Stored records:
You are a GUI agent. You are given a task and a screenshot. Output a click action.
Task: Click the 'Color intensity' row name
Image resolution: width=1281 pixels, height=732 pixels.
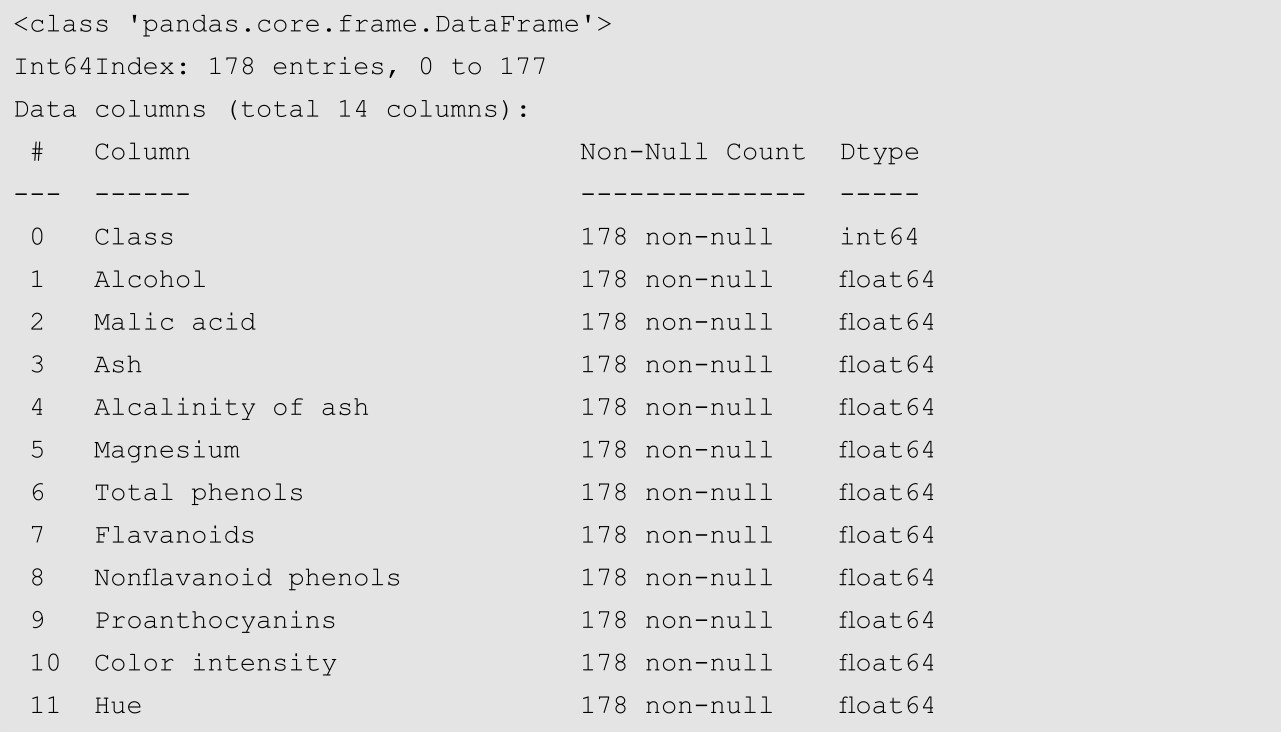215,663
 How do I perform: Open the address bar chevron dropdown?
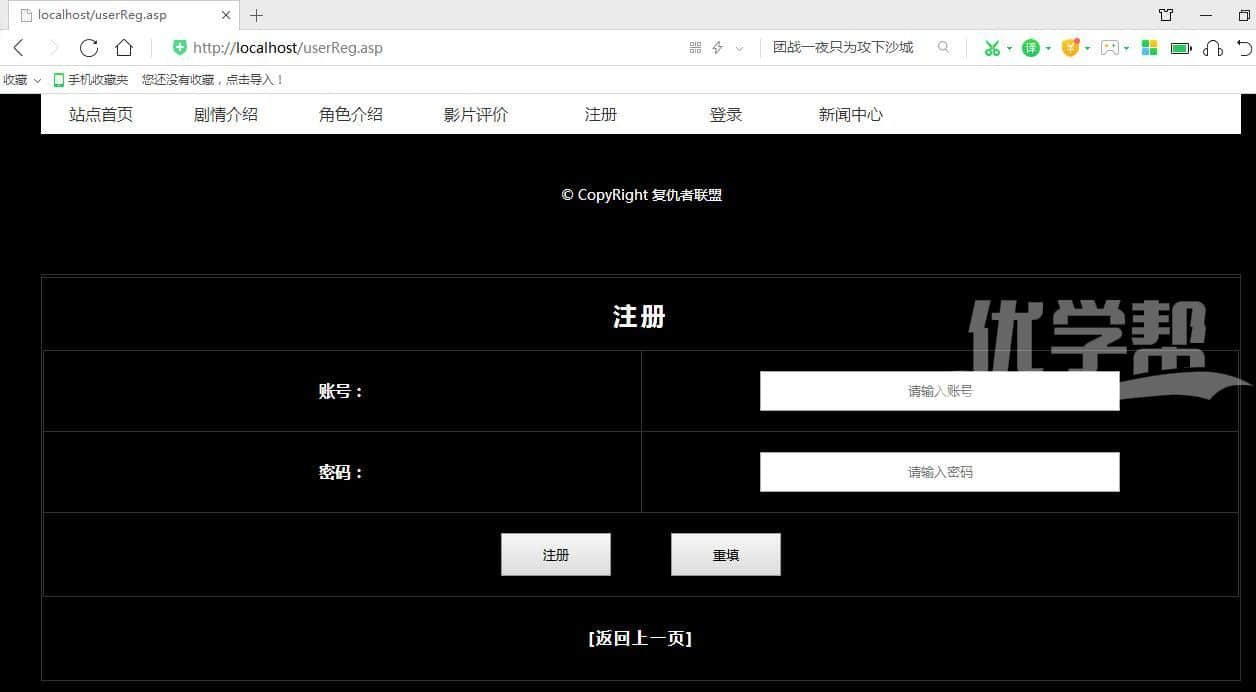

Exercise prompt:
Transcribe the entries word for word, without their pictures.

Completed task:
You are a GUI agent. You are given a task and a screenshot. Output a click action.
Task: Click the 'Color intensity' row name
Image resolution: width=1281 pixels, height=732 pixels.
215,663
 How do I perform: Open the address bar chevron dropdown?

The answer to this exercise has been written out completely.